## Exercise details
Exactness is required throughout. Return every record once more.

:: Stored data ::

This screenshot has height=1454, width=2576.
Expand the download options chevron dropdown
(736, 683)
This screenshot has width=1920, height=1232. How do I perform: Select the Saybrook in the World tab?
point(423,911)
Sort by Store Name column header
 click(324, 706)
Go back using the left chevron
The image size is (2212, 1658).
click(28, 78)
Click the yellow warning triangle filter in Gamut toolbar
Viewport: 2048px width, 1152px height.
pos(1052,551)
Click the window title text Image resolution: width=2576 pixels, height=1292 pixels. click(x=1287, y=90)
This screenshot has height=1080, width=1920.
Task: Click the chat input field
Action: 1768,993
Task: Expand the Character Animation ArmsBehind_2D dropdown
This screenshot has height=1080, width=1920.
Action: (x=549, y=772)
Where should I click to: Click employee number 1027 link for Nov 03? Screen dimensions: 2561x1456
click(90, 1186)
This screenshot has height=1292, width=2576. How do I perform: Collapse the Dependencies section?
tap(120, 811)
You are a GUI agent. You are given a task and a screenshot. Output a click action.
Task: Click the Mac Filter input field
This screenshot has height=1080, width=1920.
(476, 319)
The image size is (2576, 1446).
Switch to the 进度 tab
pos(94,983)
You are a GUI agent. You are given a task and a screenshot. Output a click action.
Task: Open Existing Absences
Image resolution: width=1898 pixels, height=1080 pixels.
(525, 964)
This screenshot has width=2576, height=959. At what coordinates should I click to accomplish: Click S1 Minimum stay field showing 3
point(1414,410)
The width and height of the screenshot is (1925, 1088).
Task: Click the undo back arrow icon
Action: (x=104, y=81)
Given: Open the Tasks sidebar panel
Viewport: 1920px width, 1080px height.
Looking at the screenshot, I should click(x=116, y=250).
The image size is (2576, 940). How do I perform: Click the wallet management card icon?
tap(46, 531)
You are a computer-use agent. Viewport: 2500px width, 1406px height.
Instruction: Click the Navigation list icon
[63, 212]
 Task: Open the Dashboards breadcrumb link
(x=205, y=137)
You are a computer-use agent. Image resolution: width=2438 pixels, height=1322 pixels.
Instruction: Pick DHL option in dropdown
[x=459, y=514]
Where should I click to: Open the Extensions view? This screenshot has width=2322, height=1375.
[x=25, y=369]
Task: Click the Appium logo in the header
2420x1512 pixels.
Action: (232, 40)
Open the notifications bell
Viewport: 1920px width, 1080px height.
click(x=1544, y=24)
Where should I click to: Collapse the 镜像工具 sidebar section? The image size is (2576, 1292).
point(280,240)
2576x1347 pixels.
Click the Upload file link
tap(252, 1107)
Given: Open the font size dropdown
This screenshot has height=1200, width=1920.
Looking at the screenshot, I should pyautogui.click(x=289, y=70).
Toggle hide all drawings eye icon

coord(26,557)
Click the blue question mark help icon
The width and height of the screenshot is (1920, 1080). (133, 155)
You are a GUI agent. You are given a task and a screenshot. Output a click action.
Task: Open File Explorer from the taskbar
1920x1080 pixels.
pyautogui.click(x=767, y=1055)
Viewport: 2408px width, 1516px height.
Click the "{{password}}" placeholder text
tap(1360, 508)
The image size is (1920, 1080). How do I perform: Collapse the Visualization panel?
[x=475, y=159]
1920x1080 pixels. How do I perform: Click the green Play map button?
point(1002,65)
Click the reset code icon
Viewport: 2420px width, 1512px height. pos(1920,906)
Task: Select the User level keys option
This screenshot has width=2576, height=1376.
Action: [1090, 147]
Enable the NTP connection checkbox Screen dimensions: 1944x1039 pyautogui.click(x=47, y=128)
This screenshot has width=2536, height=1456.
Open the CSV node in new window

:::

## Result for this task
This screenshot has height=1454, width=2576.
Expand the download options chevron dropdown
(736, 683)
This screenshot has width=1920, height=1232. How do I perform: Select the Saybrook in the World tab?
point(423,911)
Sort by Store Name column header
 click(324, 706)
Go back using the left chevron
The image size is (2212, 1658).
click(28, 78)
Click the yellow warning triangle filter in Gamut toolbar
Viewport: 2048px width, 1152px height.
pos(1052,551)
Click the window title text Image resolution: width=2576 pixels, height=1292 pixels. click(x=1287, y=90)
This screenshot has height=1080, width=1920.
Task: Click the chat input field
Action: 1768,993
Task: Expand the Character Animation ArmsBehind_2D dropdown
This screenshot has height=1080, width=1920.
Action: (x=549, y=772)
Where should I click to: Click employee number 1027 link for Nov 03? Screen dimensions: 2561x1456
click(90, 1186)
This screenshot has height=1292, width=2576. How do I perform: Collapse the Dependencies section?
tap(120, 811)
You are a GUI agent. You are given a task and a screenshot. Output a click action.
Task: Click the Mac Filter input field
This screenshot has height=1080, width=1920.
(476, 319)
The image size is (2576, 1446).
Switch to the 进度 tab
pos(94,983)
You are a GUI agent. You are given a task and a screenshot. Output a click action.
Task: Open Existing Absences
Image resolution: width=1898 pixels, height=1080 pixels.
(525, 964)
This screenshot has width=2576, height=959. At what coordinates should I click to accomplish: Click S1 Minimum stay field showing 3
point(1414,410)
The width and height of the screenshot is (1925, 1088).
Task: Click the undo back arrow icon
Action: (x=104, y=81)
Given: Open the Tasks sidebar panel
Viewport: 1920px width, 1080px height.
Looking at the screenshot, I should click(x=116, y=250).
The image size is (2576, 940). How do I perform: Click the wallet management card icon?
tap(46, 531)
You are a computer-use agent. Viewport: 2500px width, 1406px height.
Instruction: Click the Navigation list icon
[63, 212]
 Task: Open the Dashboards breadcrumb link
(x=205, y=137)
You are a computer-use agent. Image resolution: width=2438 pixels, height=1322 pixels.
Instruction: Pick DHL option in dropdown
[x=459, y=514]
Where should I click to: Open the Extensions view? This screenshot has width=2322, height=1375.
[x=25, y=369]
Task: Click the Appium logo in the header
2420x1512 pixels.
Action: (232, 40)
Open the notifications bell
Viewport: 1920px width, 1080px height.
click(x=1544, y=24)
Where should I click to: Collapse the 镜像工具 sidebar section? The image size is (2576, 1292).
point(280,240)
2576x1347 pixels.
Click the Upload file link
tap(252, 1107)
Given: Open the font size dropdown
This screenshot has height=1200, width=1920.
Looking at the screenshot, I should pyautogui.click(x=289, y=70).
Toggle hide all drawings eye icon

coord(26,557)
Click the blue question mark help icon
The width and height of the screenshot is (1920, 1080). (133, 155)
You are a GUI agent. You are given a task and a screenshot. Output a click action.
Task: Open File Explorer from the taskbar
1920x1080 pixels.
pyautogui.click(x=767, y=1055)
Viewport: 2408px width, 1516px height.
Click the "{{password}}" placeholder text
tap(1360, 508)
The image size is (1920, 1080). How do I perform: Collapse the Visualization panel?
[x=475, y=159]
1920x1080 pixels. How do I perform: Click the green Play map button?
point(1002,65)
Click the reset code icon
Viewport: 2420px width, 1512px height. pos(1920,906)
Task: Select the User level keys option
This screenshot has width=2576, height=1376.
Action: [1090, 147]
Enable the NTP connection checkbox Screen dimensions: 1944x1039 pyautogui.click(x=47, y=128)
This screenshot has width=2536, height=1456.
Open the CSV node in new window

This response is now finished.